Bodegas Enate, en Salas Bajas, desde el
inmenso aparcamiento.
(JM Bigas, Julio 2015)

Mi siguiente visita fue a la familiar Bodegas Lalanne. Esta se encuentra situada al norte de Barbastro, junto a la bifurcación entre las carreteras de Alquézar y la de Salas Bajas (N 42,061487º, E 0,089071º), y muy cerca de los tres gigantes de la Denominación. En su fachada lucen orgullosamente la fecha de 1842, en que fue fundada la bodega por una familia francesa procedente de la zona de Burdeos. La familia Lalanne sigue al frente de la Bodega.

Me recibió una de las mujeres de la familia, Leonor, que me hizo los honores de los diversos vinos que producen. Blancos de Chardonnay y Gewurztraminer, tintos de tempranillo, Cabernet Sauvignon, Merlot, etc.
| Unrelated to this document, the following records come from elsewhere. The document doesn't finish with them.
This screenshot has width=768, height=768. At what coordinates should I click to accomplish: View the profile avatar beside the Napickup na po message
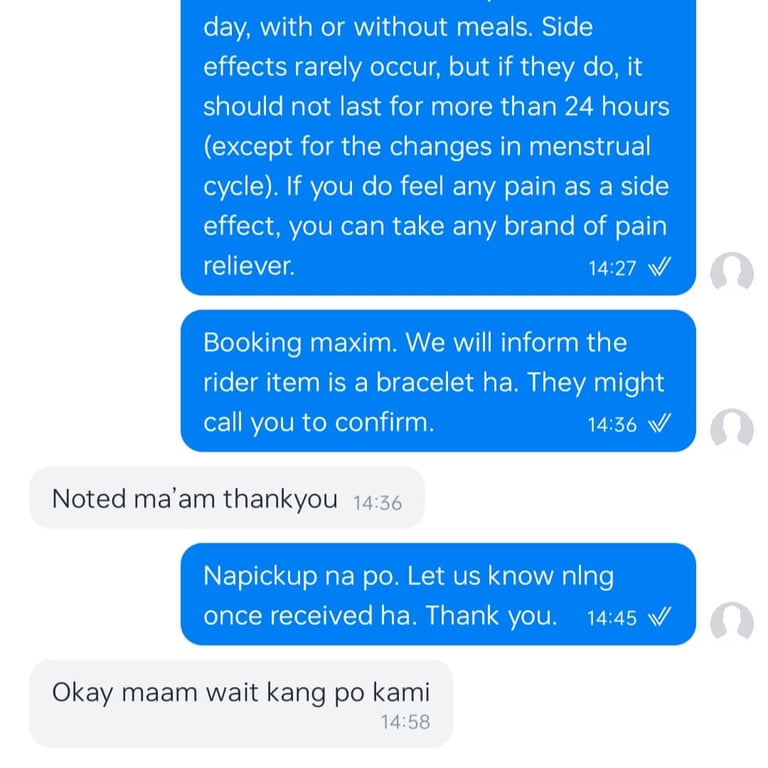coord(731,621)
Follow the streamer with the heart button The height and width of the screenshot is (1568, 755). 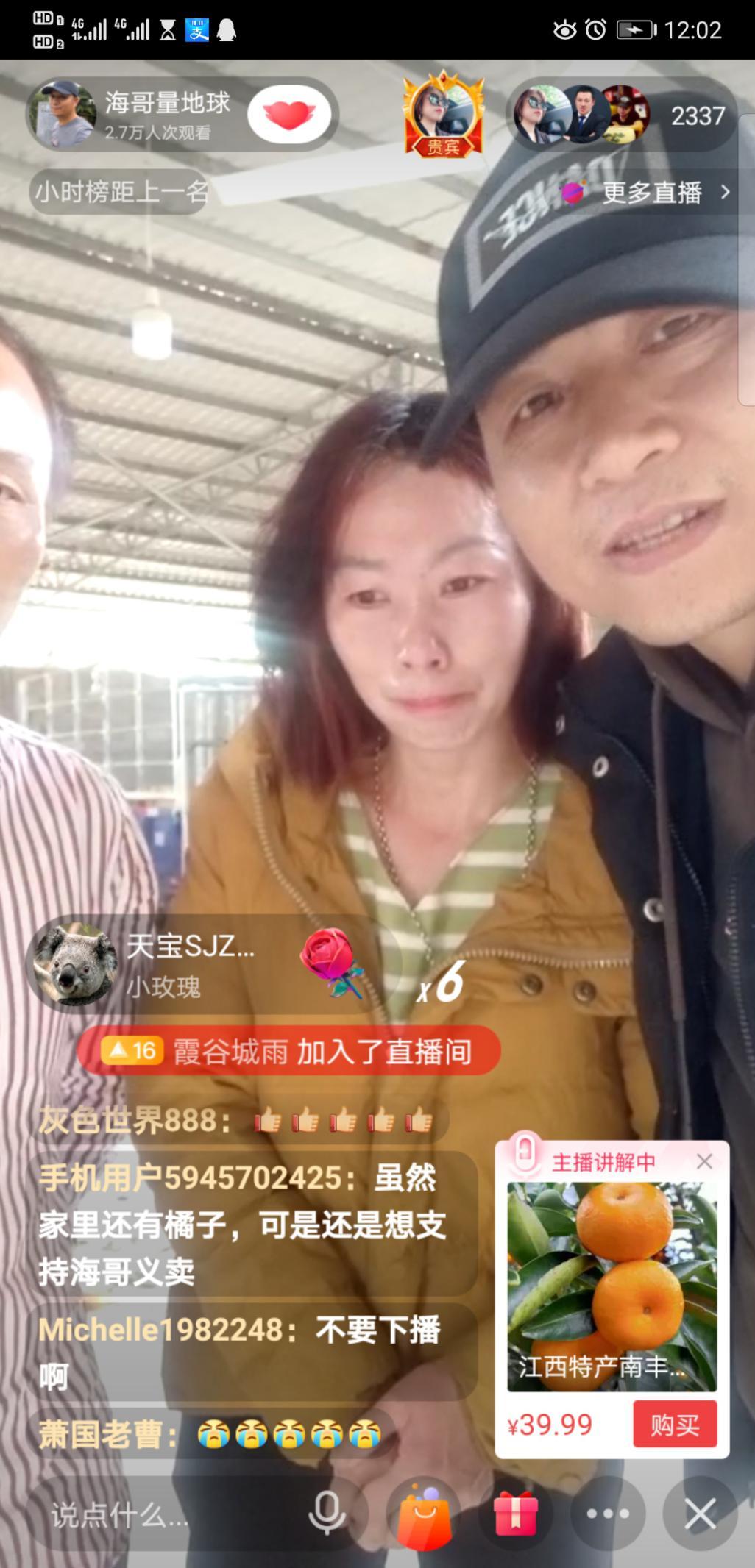pyautogui.click(x=288, y=115)
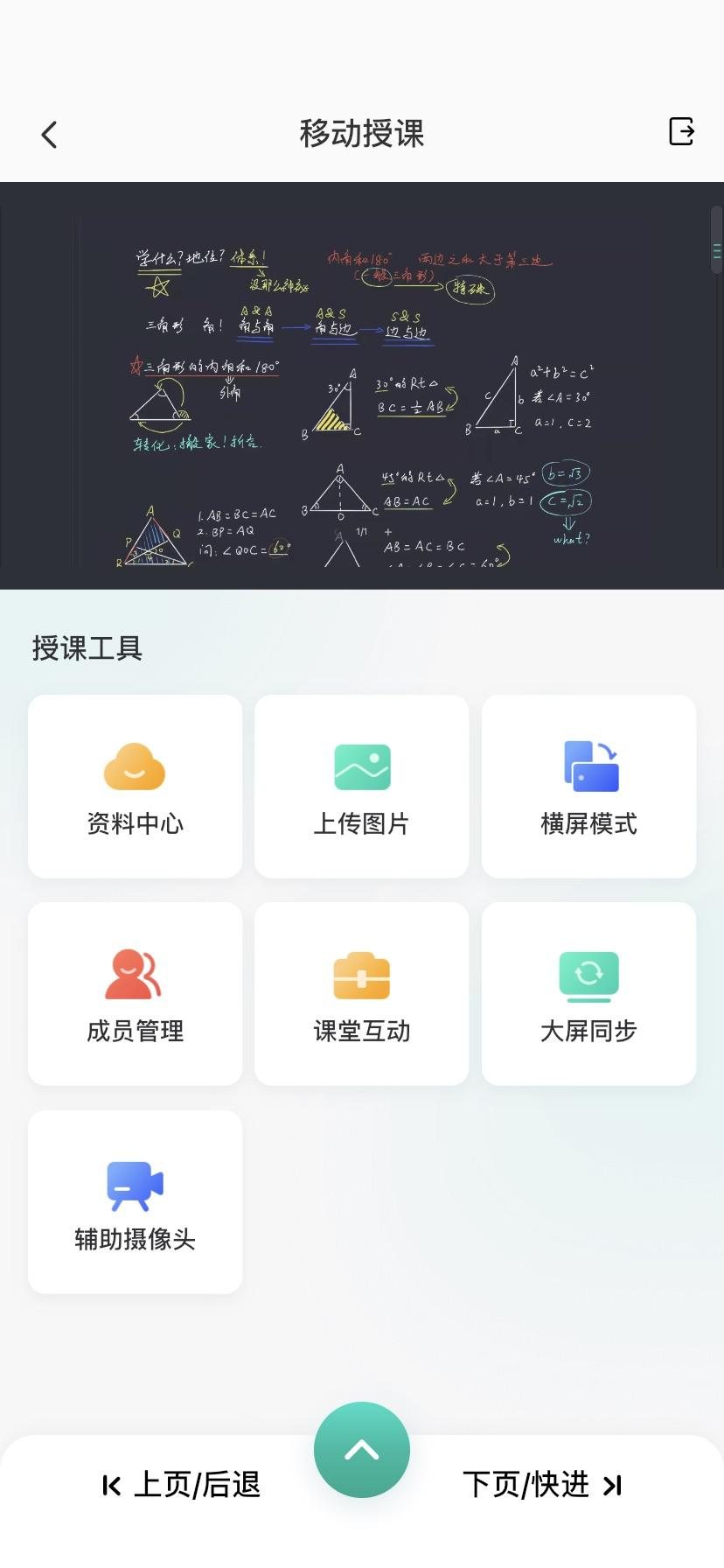The width and height of the screenshot is (724, 1568).
Task: Select 上传图片 to upload a picture
Action: 361,786
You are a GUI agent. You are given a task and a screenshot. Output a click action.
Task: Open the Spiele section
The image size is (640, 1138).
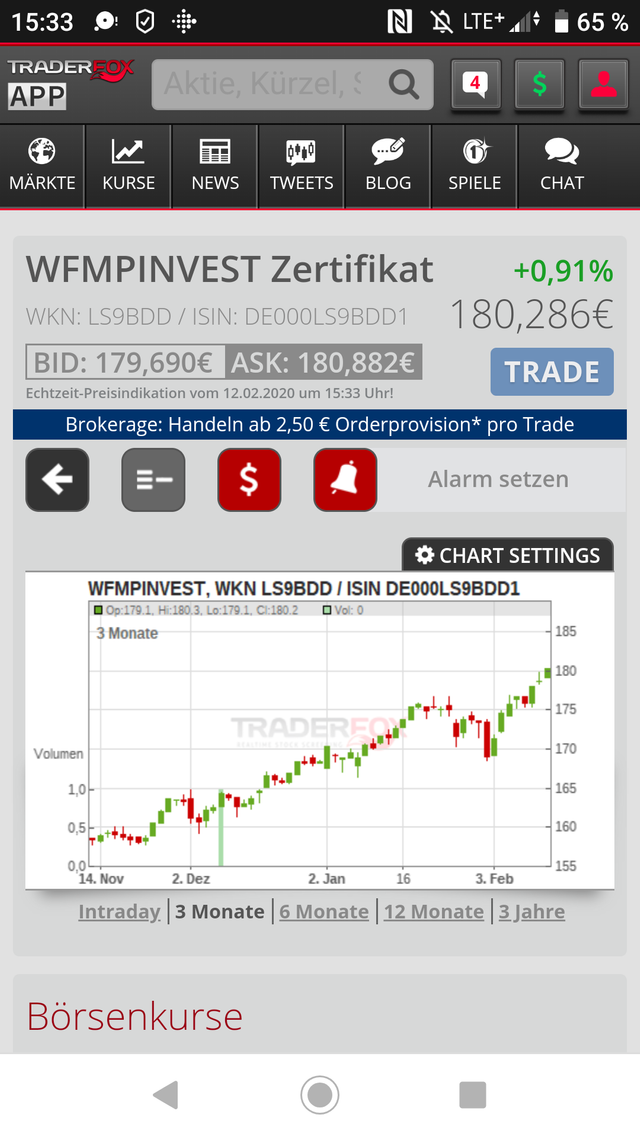(x=474, y=166)
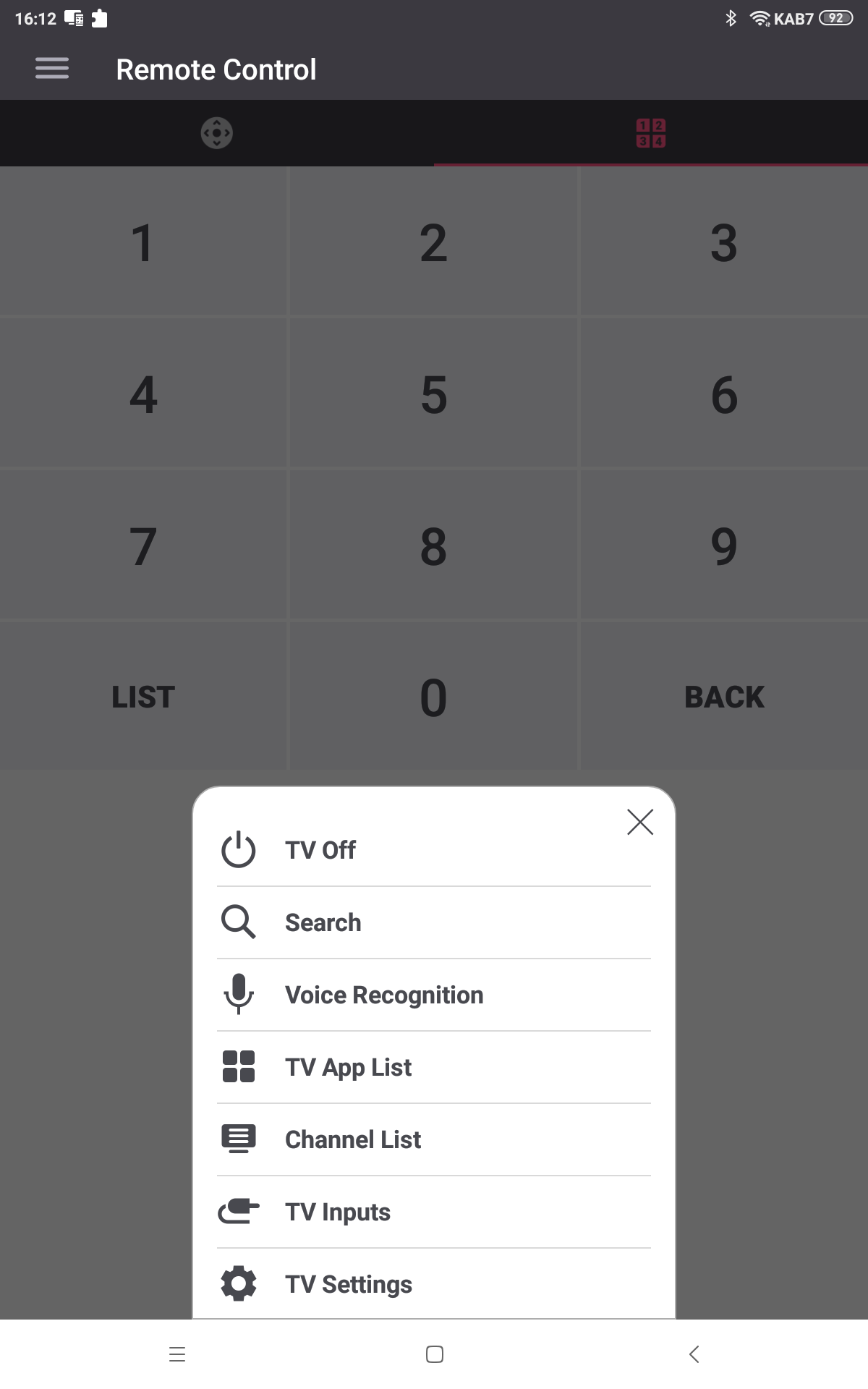The height and width of the screenshot is (1389, 868).
Task: Open the channel LIST key
Action: (x=143, y=697)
A mi conocimiento, es una de las dos únicas bodegas del Somontano que producen un vino espumoso (elaborado con el método del champagne o del cava, pero sin denominación como tal). Un Brut Nature que Leonor me prometió que no lleva ninguna adición de licor de expedición (azúcar) y que es excelente (lo degusté con unos amigos tras una barbacoa veraniega).

Además, la propia Leonor es escritora y me promocionó su novela El Secreto de Kirchland, una intriga histórica situada en la Inglaterra de la Edad Media. Por supuesto le compré un ejemplar, que me dedicó con mucho cariño.
Canal del Cinca.
(JM Bigas, Julio 2015)

Seguí camino unos kilómetros más al norte, para visitar uno de los gigantes de la zona, ENATE (técnicamente, Viñedos y Crianzas del Alto Aragón, S.A.), en Salas Bajas (N 42,000964º, E 0,086329º). Tienen un amplísimo aparcamiento y la tienda es simplemente impresionante, por la gran variedad de vinos producidos por la Bodega y que están expuestos a la venta. Algunos son bastante conocidos (el blanco Chardonnay, el Rosado, sus Crianzas y Reservas). Otros lo son menos, como el delicioso monovarietal Merlot Merlot (premium de precio ya en el entorno de los 20€). Pero en la tienda tienen otros dos monovarietales del mismo nivel, que yo no conocía, Los Cabernet Cabernet y Syrah Syrah. La responsable de la tienda me recomendó que probara el de Cabernet, y tengo una botella en algún lugar de mi bodega, esperando el día en que toque degustarlo. Y otra de Syrah, por supuesto.

Además tienen una gama de vinos de precio económico, que sólo venden en bodega, especialmente preparados para los visitantes ocasionales.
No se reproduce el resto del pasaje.